Process: Forging a Field Kotanto

This blade was named Sunagawa (砂川, sand river) because the texture of the blade and the flowing edge of the hamon are reminiscent of the bank of a calm river. It was hand forged in a charcoal swordsmith style forge powered by fuigo box bellows and water quenched with clay, an outdoor knife that has the foundation of the Japanese sword. The final piece has a hamidashi mounting is in the rustic kura (蔵, storehouse) style and includes antique fittings from swords carried long ago.

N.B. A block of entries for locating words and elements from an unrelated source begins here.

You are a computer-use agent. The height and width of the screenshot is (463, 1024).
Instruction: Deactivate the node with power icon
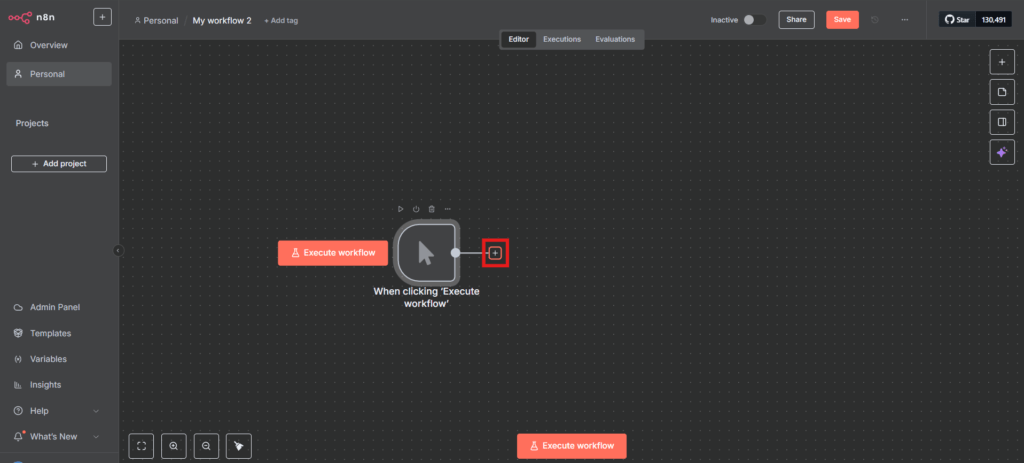click(416, 209)
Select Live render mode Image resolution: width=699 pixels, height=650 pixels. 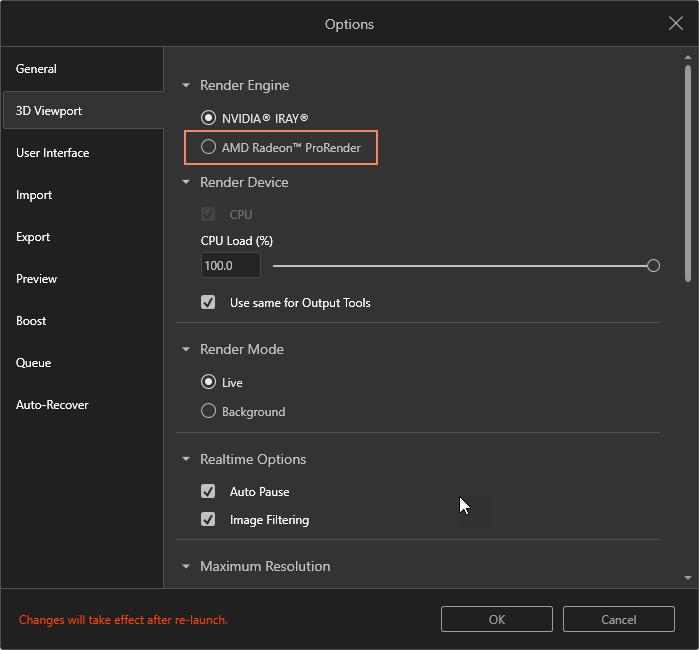pos(208,382)
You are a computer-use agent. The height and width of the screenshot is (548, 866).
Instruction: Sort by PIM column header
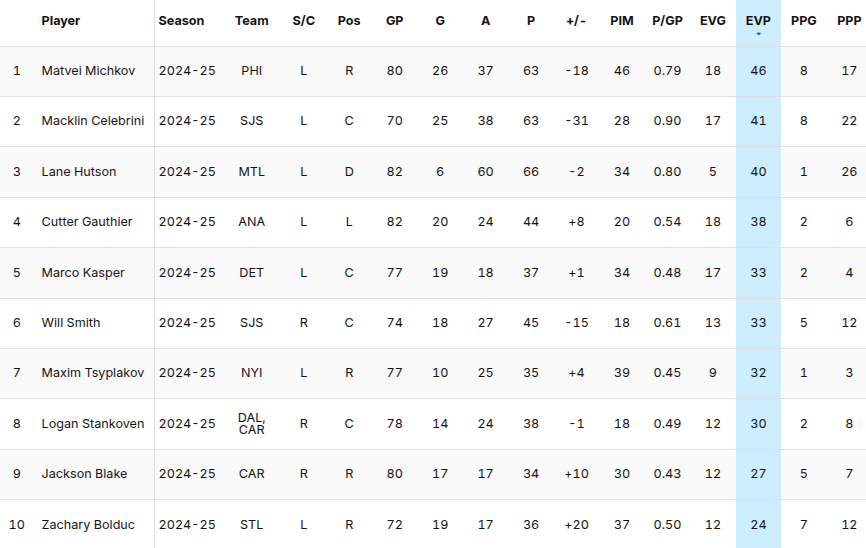621,21
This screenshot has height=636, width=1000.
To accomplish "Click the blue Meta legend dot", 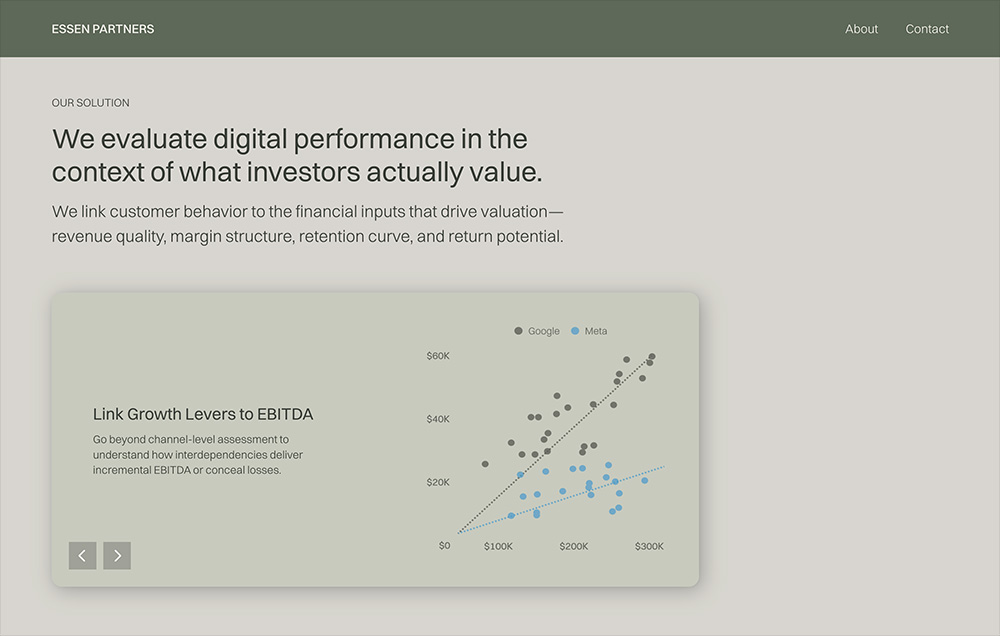I will (x=575, y=331).
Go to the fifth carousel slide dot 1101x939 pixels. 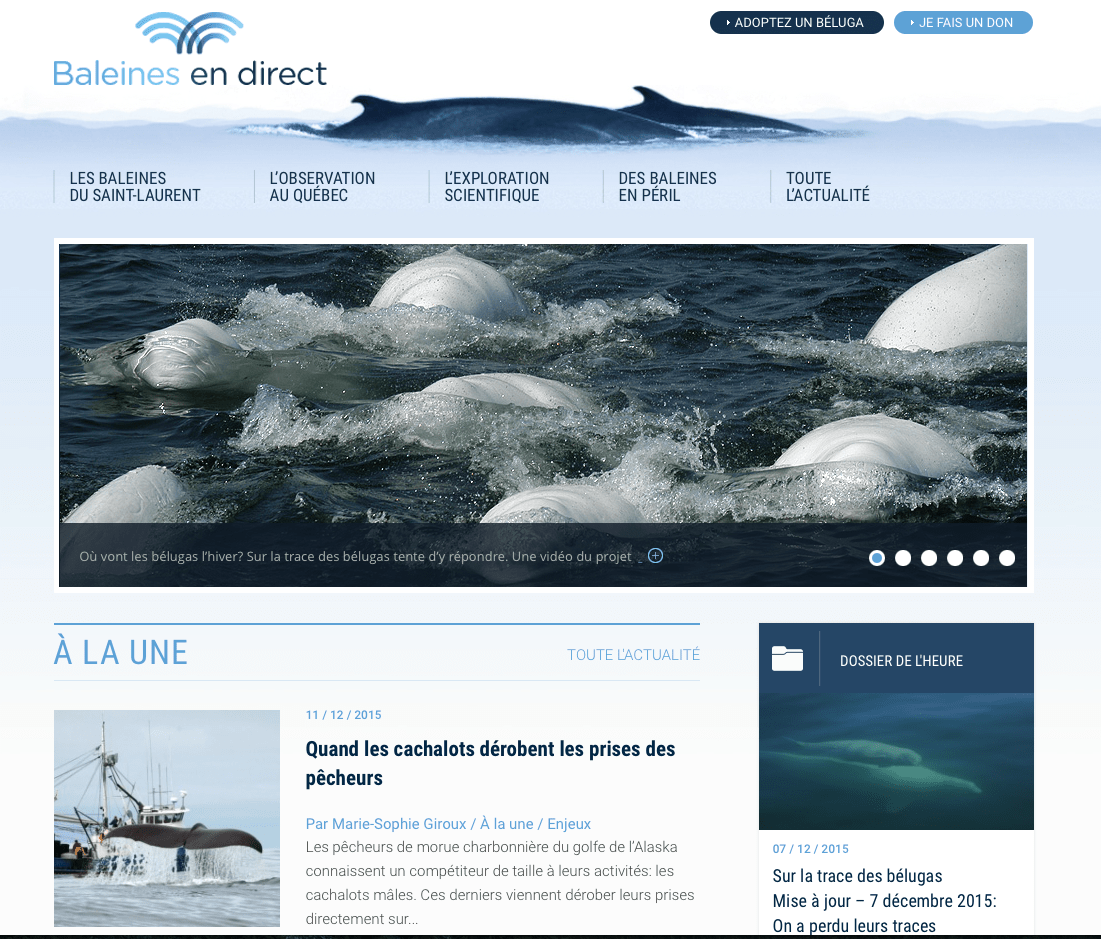point(981,558)
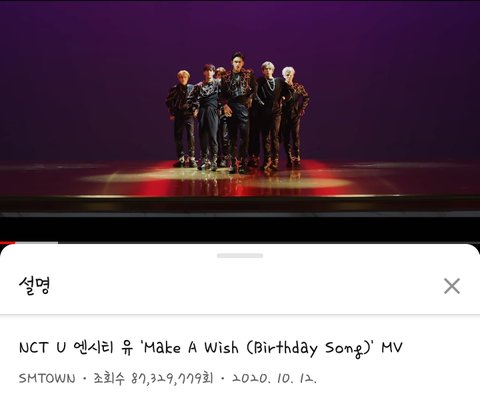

This article highlights the forging of a small utility blade from a reclaimed pre-1960s cultivator tine. The photos document the dimensions and shape of the piece at various stages from starting bar to finished and hardened blade. A few notes are provided to outline the process and steps.

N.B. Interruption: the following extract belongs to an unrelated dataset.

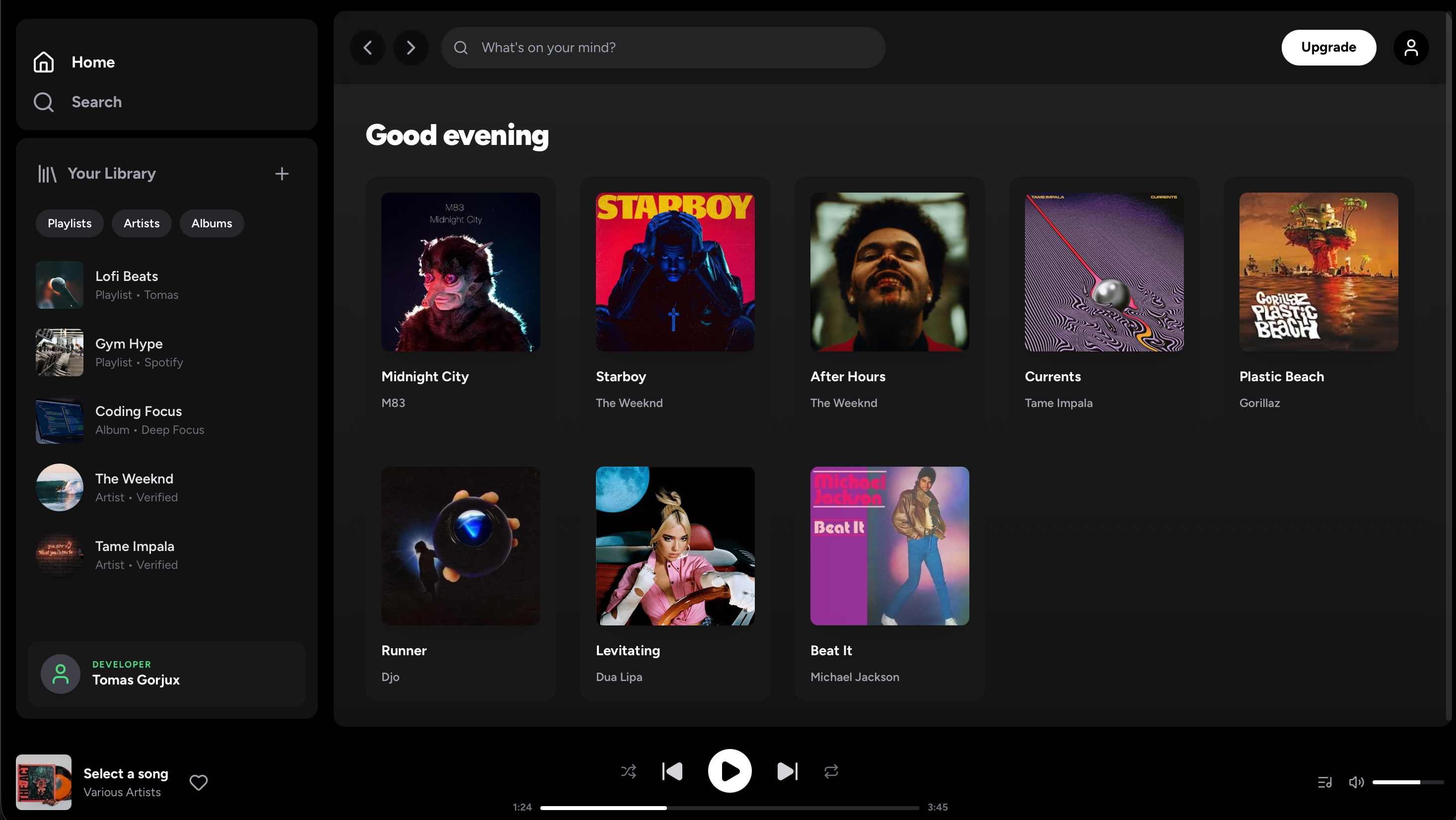Collapse Your Library panel

click(47, 174)
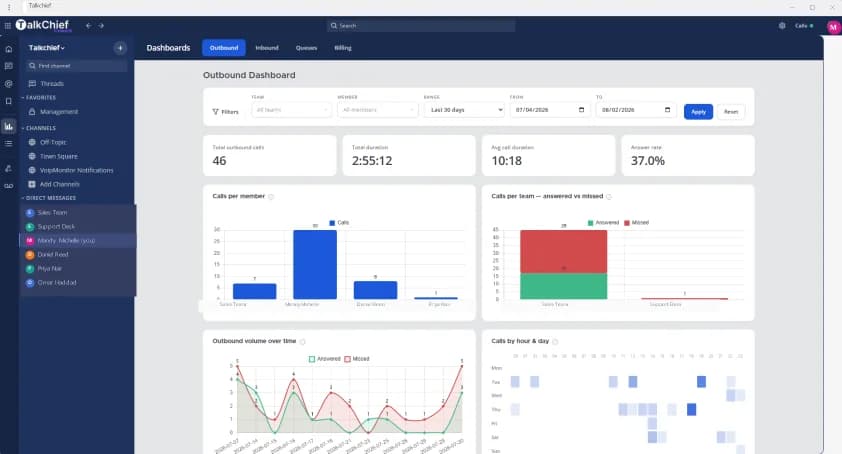Click the Find channel search field
Viewport: 842px width, 454px height.
[x=77, y=66]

scroll down or jump to the sections below:

Steel: Raw materials
Sunobe: Forging the preform
Hizukuri: Forging the bevels
Arashiage: Rough shaping
Tsuchioke: Applying the clay
Yaki-ire: Hardening the blade
Hamon: A look at the results


Steel: Raw materials

This blade was forged and yaki-ire performed at the museum forge. It began as a pre-1960s (integral) cultivator tine used to work a farmer’s land a generation or more ago. Parts of the same tine were used for a mountain kotanto and a sunnobi tanto.

Island Blacksmith: Charcoal forged knives from reclaimed steel.
The starting point as a pre-1960s (integral) cultivator tine, shown with the remaining original bar split in half.
Island Blacksmith: Charcoal forged knives from reclaimed steel.
If the steel is very old it can be helpful to remove any seriously deep pits, if done before forging the surface doesn’t have to be flat, just enough to prevent forming cold shuts.

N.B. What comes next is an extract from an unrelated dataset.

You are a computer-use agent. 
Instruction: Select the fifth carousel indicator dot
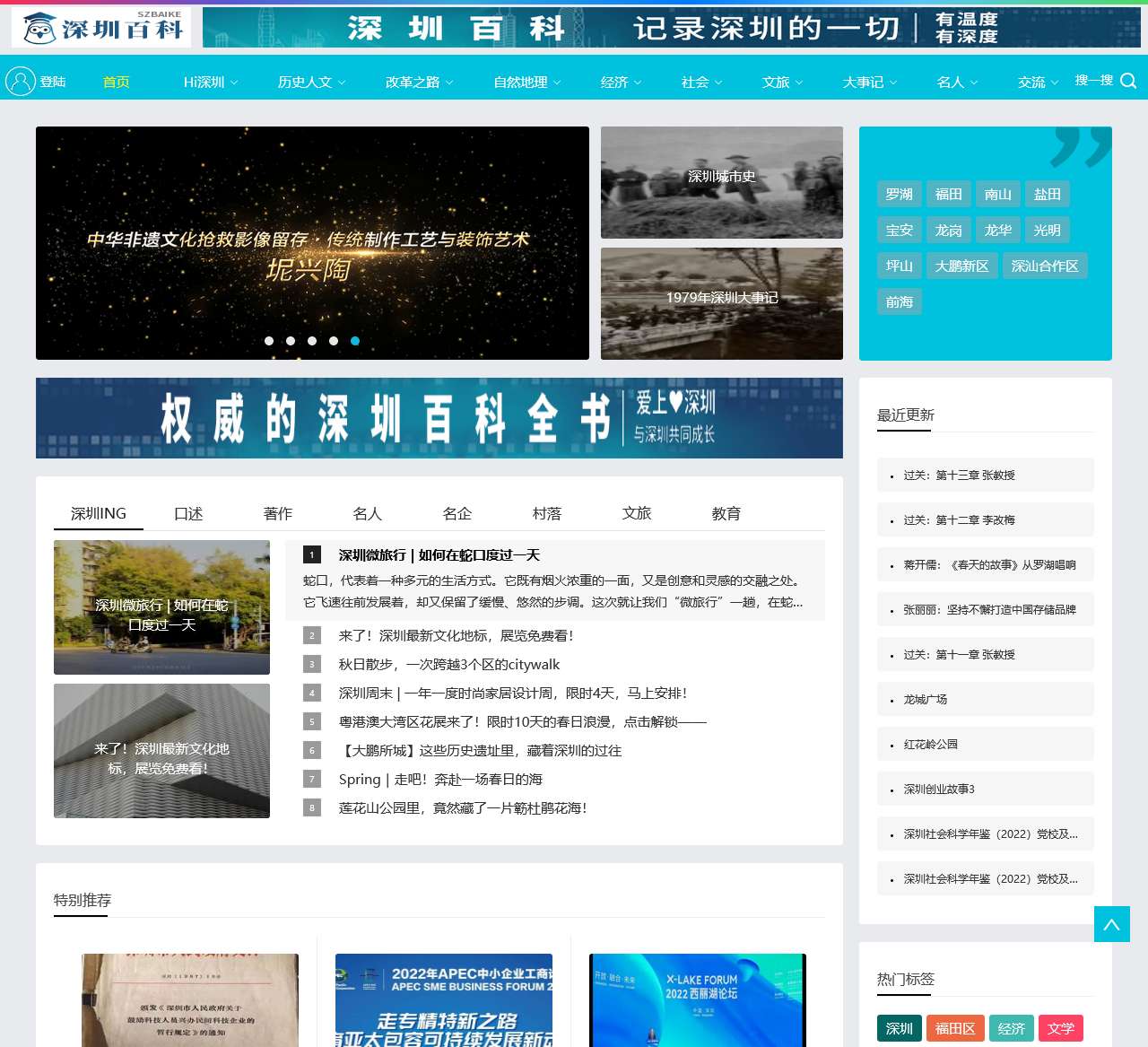coord(355,341)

Sunobe: Forging the preform

Sunobe is a pre-form that allocates steel for the tang and blade, sets the taper for the spine and tang, and determines the final thickness and width as well as approximate length. The more care that is given to the sunobe the more accurate and clean the final blade will be. In a swordsmithing license test the judges may stop the student at sunobe if they already see that the final blade will not be correct.

The step prior to sunobe is called wakashinobe (lengthening the bar/billet), which may take more or less time depending how close the starting bar is to the proportions of sunobe.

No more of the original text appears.